Henry Tonks was the first, and perhaps most significant, of the early systematic Illustrators of record associated with plastic surgery.

                      Portrait of the Artist
                 Courtesy of the Tate Gallery

Harold Gillies first came across Tonks during 1916, early in his career at the Cambridge military hospital, Aldershot. About his time there, Tonks, an already known talent in the art world,  writes "I am doing a number of pastel heads of wounded soldiers who had their faces knocked about. A very good surgeon called Gillies is undertaking what is known as the plastic surgery necessary. It is a chamber of horrors but I am quite content to draw them as it is excellent practice".

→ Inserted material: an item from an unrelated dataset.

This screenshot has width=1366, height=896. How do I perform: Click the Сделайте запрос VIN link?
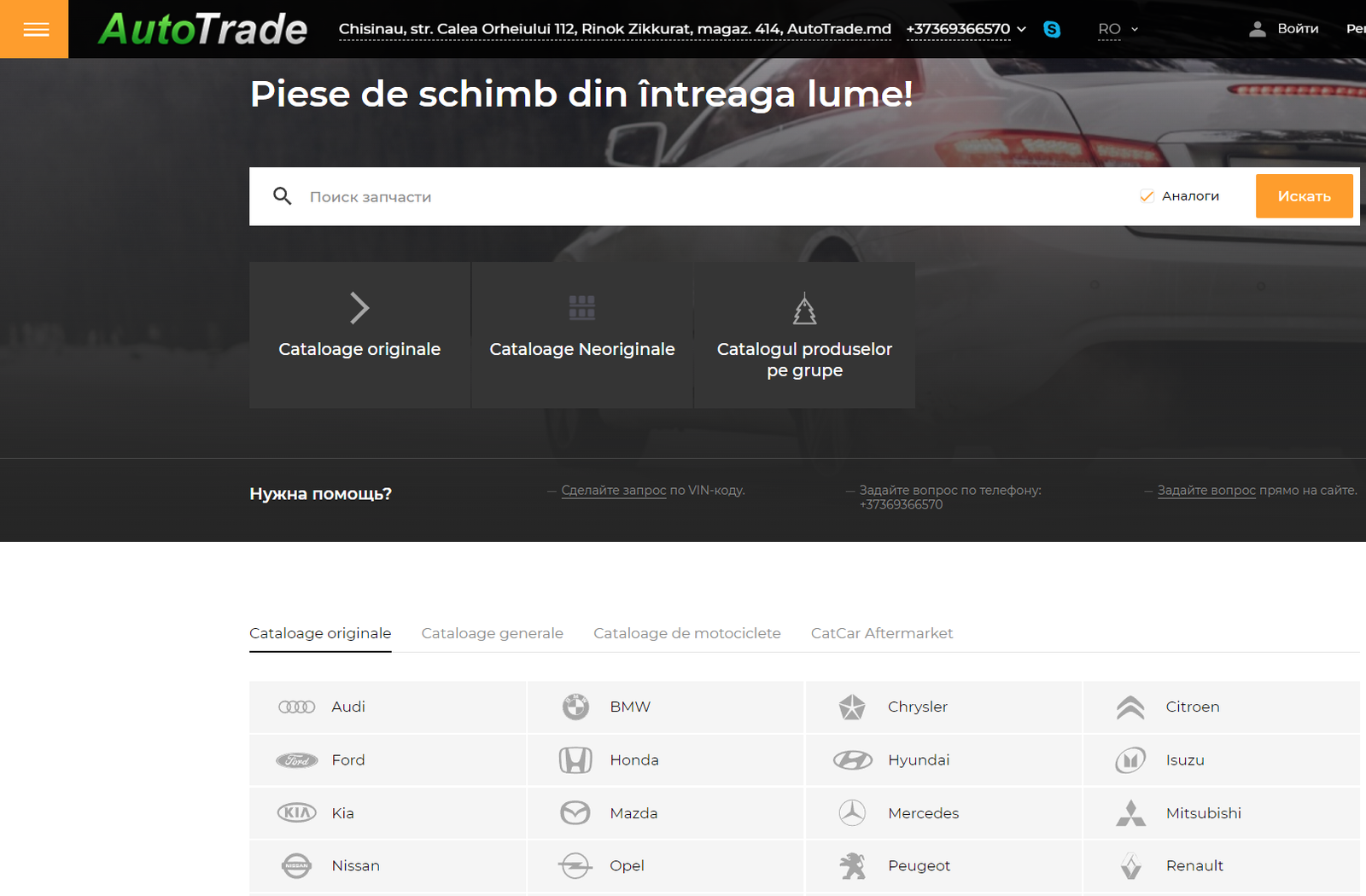613,490
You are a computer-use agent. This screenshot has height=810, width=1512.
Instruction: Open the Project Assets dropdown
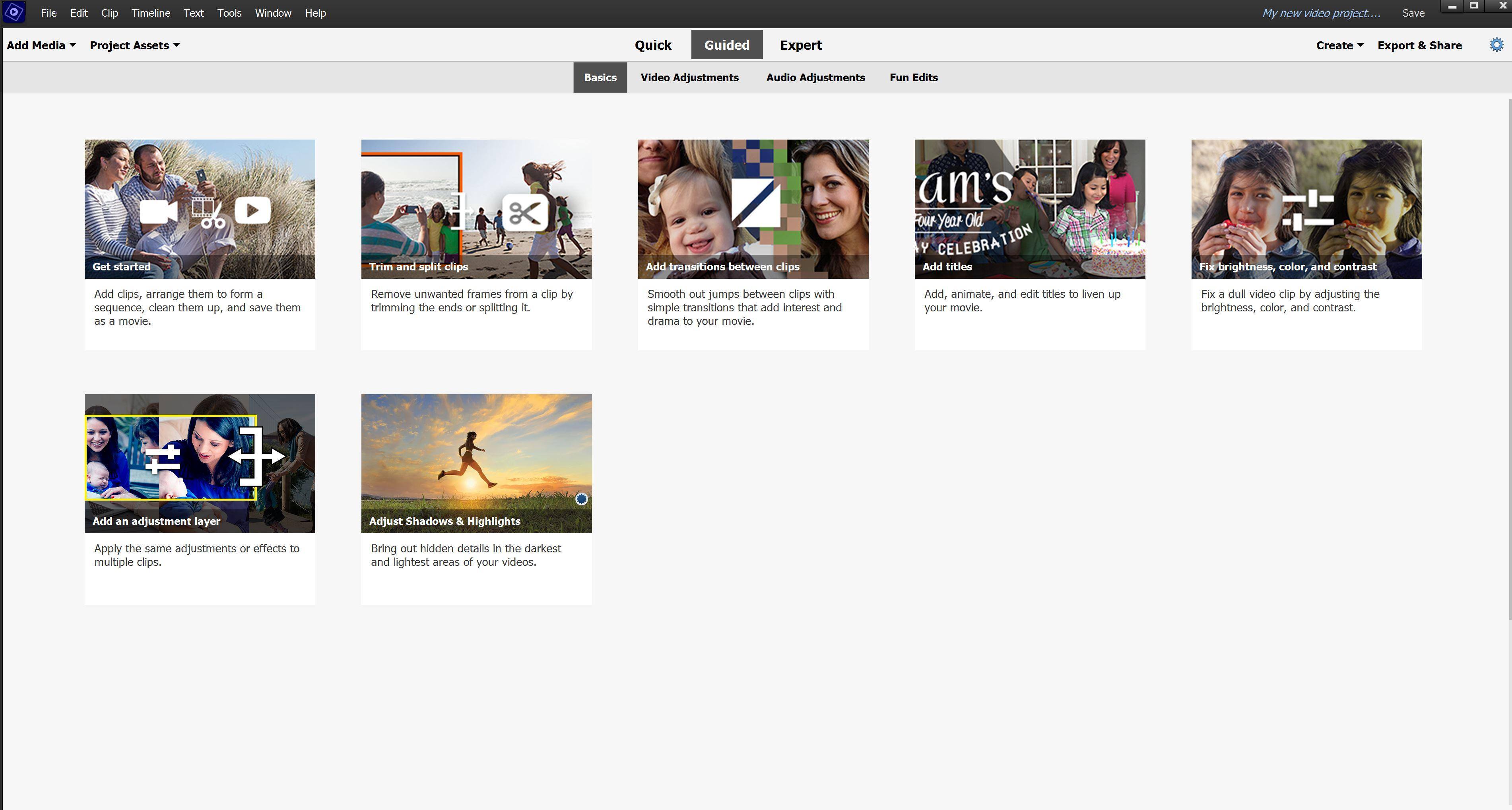coord(134,45)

The records of Sidcup patients treated at the time are remarkably complete and were supplemented both by photographs and Tonks's drawings. During this time, he executed 69 now iconic pastel drawings and three pen and ink sketches of wounded soldiers whose faces had been severely damaged. These works represent a unique record of the pioneering surgery Gillies was undertaking, and are of great artistic merit - being considered some of Tonks finest work. Tonks told his pupil, Dickie Orpen before his death that " the drawings for Harold Gillies were the only ones he was 'not ashamed of'".

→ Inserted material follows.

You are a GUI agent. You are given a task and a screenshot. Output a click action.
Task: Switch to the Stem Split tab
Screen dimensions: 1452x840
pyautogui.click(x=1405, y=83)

Tonks was in fact medically qualified and surgically trained. Born on 9 April 1862 in Solihull, the fifth of 11 children, and schooled at Bloxham, then Clifton College in Bristol, he became an in-pupil, or apprentice, at the Royal Sussex County Hospital, Brighton in January 1880. His pursuit of a medical career led him to the London Hospital in October 1881, where he qualified MRCS in January 1886. He was then house surgeon at the Royal Free and later earned his FRCS in June 1888.

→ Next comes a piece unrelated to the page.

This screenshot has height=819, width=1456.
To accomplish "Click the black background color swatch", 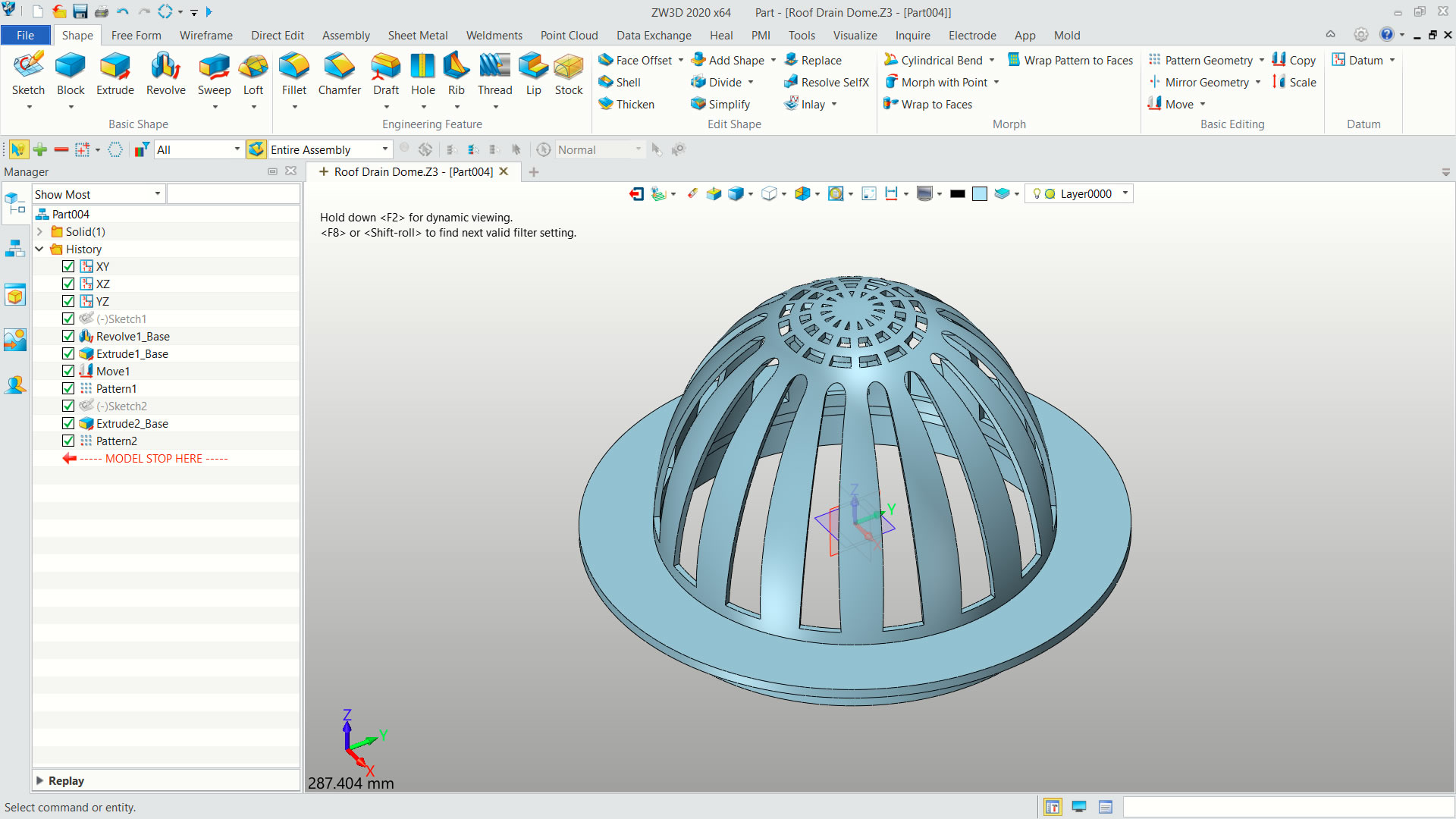I will click(957, 194).
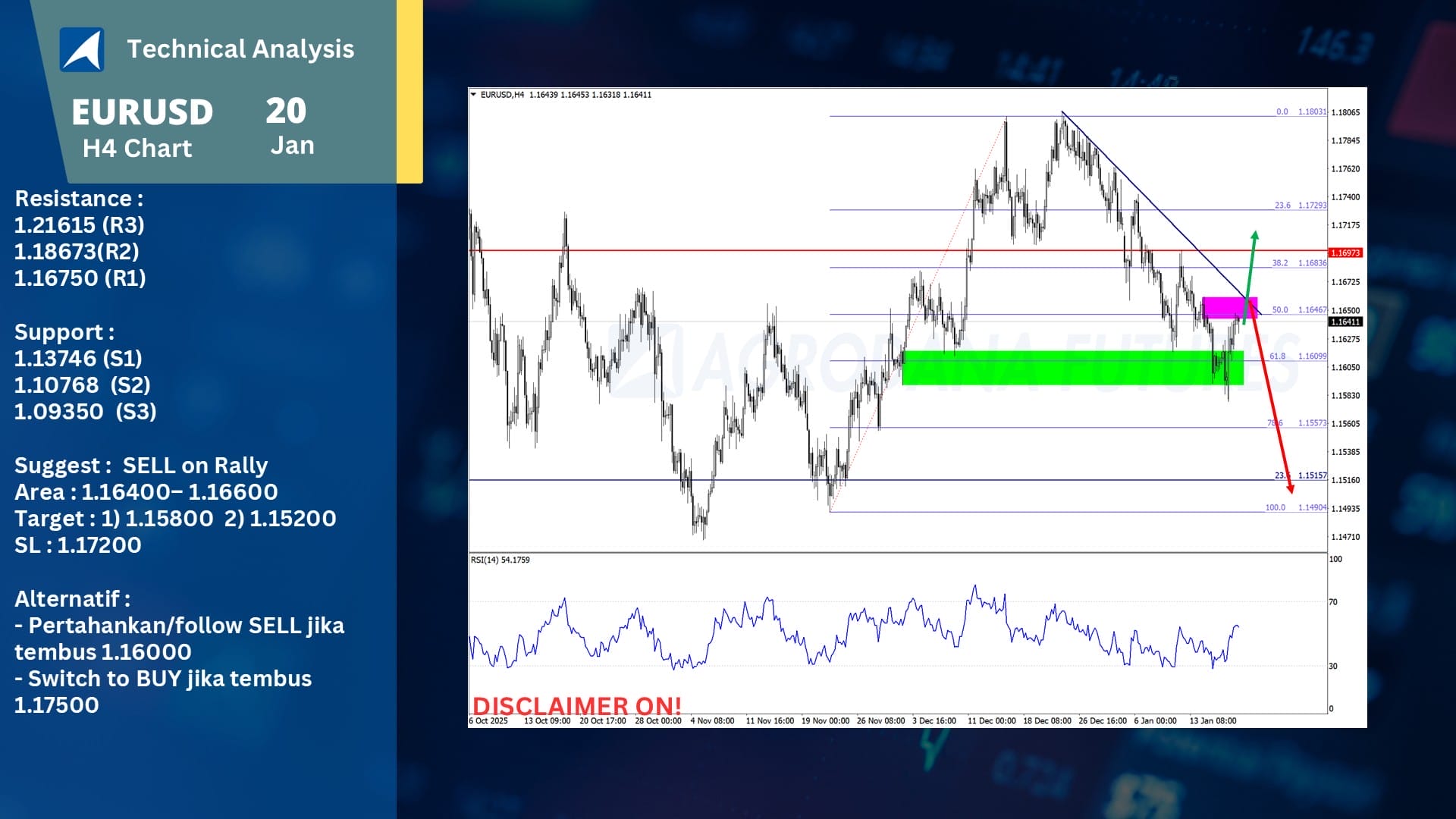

       Tonks as a young man. 1902

Tonks had expressed an early interest in art throughout his time at the Sussex County Hospital and sought out art lessons from Losetti of Oxford Street. But it was during his tenure at the Royal Free, that he applied to join the Art School in Westminster, led by Mr. Fred Brown. He had already begun cleverly combining artistic pursuits with his knowledge of anatomy, often dedicating time to sketching cadavers in the post-mortem room.

When Brown assumed the position of Slade Professor of Fine Art at University College, he offered Tonks an assistant position at the school. This marked a significant turning point in Tonks' artistic career, and he soon became a distinguished member of a remarkable group of artists.

His tenure was cut short by the start of Word War 1 in 1914, when Tonks was aged 52. He quickly volunteered his services to a prisoners' camp hospital in Dorchester, then a hospital for convalescent officers. Throughout, he remained dedicated to the Slade. 

      Tonks at Aldershot with his pastels.
   Taken by Howell Jones. BAPRAS image

By January 1915, Tonks was in Northern France working at a Red Cross clearing station. It was during this period that he created the preliminary sketches for his renowned "Saline Infusion" pastel. Back in England, in 1916 he volunteered for a temporary commission as lieutenant in the RAMC, which took him to Aldershot, and Gillies. 

Having initially taken art lessons and intending to record all the new “plastic” operations he was himself performing, Gillies was alerted to the presence of Tonks by a friend. He immediately recognised the potential. Thus, Tonks who really did not have the disposition for surgery, resigned his commission at the end of 1916 and began working for Gillies. The two continued their association when the plastic surgery unit moved to Sidcup, Kent in 1917. 

Tonks left Sidcup in June 1918, first being attached to a Guards Division at Bercelaire, then in 1919 to the British expeditionary force in Russia as a war artist. before assisting the Russians in Archangel. 

After the war, Tonks succeeded Frederick Brown as the Slade Professor of Fine Art from 1918 to 1930 when he decided to retire. He lived out his remaining years peacefully, passing away on 8 January 1937, following a thrombosis. His legacy endures through his remarkable contributions to both the medical and artistic realms.